**What you will do:** Of the lines listed below, return exactly those that run from the line containing "At what coordinates should I click to accomplish: Toggle" through the line containing "You are a computer-use agent. This", both included.
____ Excerpted records
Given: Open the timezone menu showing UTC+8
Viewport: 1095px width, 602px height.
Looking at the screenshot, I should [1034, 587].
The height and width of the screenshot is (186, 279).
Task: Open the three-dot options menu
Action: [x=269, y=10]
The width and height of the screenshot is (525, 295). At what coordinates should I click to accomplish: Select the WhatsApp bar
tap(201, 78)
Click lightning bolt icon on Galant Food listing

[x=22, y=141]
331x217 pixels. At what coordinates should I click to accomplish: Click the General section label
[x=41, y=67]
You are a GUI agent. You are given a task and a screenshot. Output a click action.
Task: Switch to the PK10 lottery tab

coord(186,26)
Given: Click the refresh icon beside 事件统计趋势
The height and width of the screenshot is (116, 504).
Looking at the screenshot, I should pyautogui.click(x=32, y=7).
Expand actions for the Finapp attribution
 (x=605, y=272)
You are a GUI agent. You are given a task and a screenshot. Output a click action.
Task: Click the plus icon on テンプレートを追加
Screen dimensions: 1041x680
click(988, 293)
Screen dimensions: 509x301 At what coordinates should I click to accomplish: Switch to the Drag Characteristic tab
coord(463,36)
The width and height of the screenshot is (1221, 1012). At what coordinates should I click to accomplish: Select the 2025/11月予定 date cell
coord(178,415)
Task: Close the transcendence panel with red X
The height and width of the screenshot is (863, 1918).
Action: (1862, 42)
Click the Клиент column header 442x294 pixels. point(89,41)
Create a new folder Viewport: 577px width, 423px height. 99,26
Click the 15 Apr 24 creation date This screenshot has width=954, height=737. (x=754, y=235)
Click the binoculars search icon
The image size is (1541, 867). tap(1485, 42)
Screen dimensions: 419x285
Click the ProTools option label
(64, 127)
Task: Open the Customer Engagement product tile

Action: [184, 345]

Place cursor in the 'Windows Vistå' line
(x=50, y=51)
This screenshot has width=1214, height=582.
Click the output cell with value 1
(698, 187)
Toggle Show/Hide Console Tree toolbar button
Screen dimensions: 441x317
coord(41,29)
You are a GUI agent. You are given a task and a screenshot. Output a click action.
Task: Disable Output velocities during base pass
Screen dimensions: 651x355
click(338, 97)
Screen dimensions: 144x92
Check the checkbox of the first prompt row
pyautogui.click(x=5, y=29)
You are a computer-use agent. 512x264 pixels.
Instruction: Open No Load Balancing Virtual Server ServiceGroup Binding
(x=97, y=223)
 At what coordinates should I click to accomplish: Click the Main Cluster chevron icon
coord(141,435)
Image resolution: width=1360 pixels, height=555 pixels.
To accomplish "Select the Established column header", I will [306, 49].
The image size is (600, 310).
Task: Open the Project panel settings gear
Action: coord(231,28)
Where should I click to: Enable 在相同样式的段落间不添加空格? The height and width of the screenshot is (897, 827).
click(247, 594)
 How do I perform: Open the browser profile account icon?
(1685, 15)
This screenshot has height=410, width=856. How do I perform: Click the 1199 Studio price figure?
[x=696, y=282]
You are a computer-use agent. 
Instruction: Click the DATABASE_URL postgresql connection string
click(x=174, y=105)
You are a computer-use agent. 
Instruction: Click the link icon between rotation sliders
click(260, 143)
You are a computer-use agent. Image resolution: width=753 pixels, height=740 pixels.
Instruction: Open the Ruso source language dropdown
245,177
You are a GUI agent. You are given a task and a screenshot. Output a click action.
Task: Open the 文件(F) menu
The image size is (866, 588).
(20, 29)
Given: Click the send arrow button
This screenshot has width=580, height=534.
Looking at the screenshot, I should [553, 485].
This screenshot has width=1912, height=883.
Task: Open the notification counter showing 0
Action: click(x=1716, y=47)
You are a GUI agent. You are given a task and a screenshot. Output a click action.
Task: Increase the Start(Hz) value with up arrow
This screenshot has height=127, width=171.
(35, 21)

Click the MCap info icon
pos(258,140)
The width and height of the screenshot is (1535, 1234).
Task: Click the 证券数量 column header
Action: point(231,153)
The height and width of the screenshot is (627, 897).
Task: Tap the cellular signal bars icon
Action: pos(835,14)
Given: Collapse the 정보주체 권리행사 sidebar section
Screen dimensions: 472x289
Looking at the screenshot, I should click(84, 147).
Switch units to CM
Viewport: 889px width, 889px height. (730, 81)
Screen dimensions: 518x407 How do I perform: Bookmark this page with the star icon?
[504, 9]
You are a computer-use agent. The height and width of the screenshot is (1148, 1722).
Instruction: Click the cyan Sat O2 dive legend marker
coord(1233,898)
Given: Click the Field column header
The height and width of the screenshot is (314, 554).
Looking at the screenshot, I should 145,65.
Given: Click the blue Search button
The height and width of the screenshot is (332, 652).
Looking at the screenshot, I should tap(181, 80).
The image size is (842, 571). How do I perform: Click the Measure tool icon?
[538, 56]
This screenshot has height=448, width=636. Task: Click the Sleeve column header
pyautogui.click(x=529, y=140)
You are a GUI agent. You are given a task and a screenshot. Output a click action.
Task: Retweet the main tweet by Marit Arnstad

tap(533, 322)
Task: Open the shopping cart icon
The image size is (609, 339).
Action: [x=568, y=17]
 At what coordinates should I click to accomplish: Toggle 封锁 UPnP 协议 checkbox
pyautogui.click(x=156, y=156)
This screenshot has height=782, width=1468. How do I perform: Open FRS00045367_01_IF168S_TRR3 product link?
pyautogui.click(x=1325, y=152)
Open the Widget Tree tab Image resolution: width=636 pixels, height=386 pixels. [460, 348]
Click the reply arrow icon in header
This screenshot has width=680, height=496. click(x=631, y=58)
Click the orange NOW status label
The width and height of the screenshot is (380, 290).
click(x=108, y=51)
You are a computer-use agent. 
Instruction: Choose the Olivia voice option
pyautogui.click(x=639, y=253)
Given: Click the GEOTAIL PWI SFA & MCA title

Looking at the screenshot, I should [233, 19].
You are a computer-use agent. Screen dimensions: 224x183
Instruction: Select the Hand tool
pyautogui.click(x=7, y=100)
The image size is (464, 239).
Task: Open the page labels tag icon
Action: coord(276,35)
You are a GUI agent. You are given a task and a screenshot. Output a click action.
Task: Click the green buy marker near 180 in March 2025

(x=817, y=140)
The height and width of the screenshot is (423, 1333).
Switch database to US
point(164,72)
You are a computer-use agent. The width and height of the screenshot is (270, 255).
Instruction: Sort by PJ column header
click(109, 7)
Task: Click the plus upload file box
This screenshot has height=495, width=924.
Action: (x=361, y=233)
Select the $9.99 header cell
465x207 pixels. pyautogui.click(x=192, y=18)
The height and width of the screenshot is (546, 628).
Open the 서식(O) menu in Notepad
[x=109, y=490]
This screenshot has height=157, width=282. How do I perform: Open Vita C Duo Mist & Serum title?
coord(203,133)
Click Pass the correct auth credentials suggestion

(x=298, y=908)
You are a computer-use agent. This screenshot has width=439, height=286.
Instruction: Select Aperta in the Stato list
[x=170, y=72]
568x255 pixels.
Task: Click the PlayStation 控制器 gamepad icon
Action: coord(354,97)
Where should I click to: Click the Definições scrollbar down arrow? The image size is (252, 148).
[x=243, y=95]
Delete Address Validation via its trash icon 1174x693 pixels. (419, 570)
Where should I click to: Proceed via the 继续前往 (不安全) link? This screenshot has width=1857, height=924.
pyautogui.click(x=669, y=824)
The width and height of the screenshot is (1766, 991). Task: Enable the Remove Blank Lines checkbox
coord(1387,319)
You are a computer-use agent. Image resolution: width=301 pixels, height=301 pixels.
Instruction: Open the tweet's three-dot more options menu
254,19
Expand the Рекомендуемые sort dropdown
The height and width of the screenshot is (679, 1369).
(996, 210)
________
**Reply:**
 At what coordinates should I click to accomplish: Toggle 封锁 UPnP 协议 checkbox
pyautogui.click(x=156, y=156)
This screenshot has height=782, width=1468. How do I perform: Open FRS00045367_01_IF168S_TRR3 product link?
pyautogui.click(x=1325, y=152)
Open the Widget Tree tab Image resolution: width=636 pixels, height=386 pixels. [460, 348]
Click the reply arrow icon in header
This screenshot has width=680, height=496. click(x=631, y=58)
Click the orange NOW status label
The width and height of the screenshot is (380, 290).
click(x=108, y=51)
You are a computer-use agent. 
Instruction: Choose the Olivia voice option
pyautogui.click(x=639, y=253)
Given: Click the GEOTAIL PWI SFA & MCA title

Looking at the screenshot, I should [233, 19].
You are a computer-use agent. Screen dimensions: 224x183
Instruction: Select the Hand tool
pyautogui.click(x=7, y=100)
The image size is (464, 239).
Task: Open the page labels tag icon
Action: coord(276,35)
You are a GUI agent. You are given a task and a screenshot. Output a click action.
Task: Click the green buy marker near 180 in March 2025

(x=817, y=140)
The height and width of the screenshot is (423, 1333).
Switch database to US
point(164,72)
You are a computer-use agent. The width and height of the screenshot is (270, 255).
Instruction: Sort by PJ column header
click(109, 7)
Task: Click the plus upload file box
This screenshot has height=495, width=924.
Action: (x=361, y=233)
Select the $9.99 header cell
465x207 pixels. pyautogui.click(x=192, y=18)
The height and width of the screenshot is (546, 628).
Open the 서식(O) menu in Notepad
[x=109, y=490]
This screenshot has height=157, width=282. How do I perform: Open Vita C Duo Mist & Serum title?
coord(203,133)
Click Pass the correct auth credentials suggestion

(x=298, y=908)
You are a computer-use agent. This screenshot has width=439, height=286.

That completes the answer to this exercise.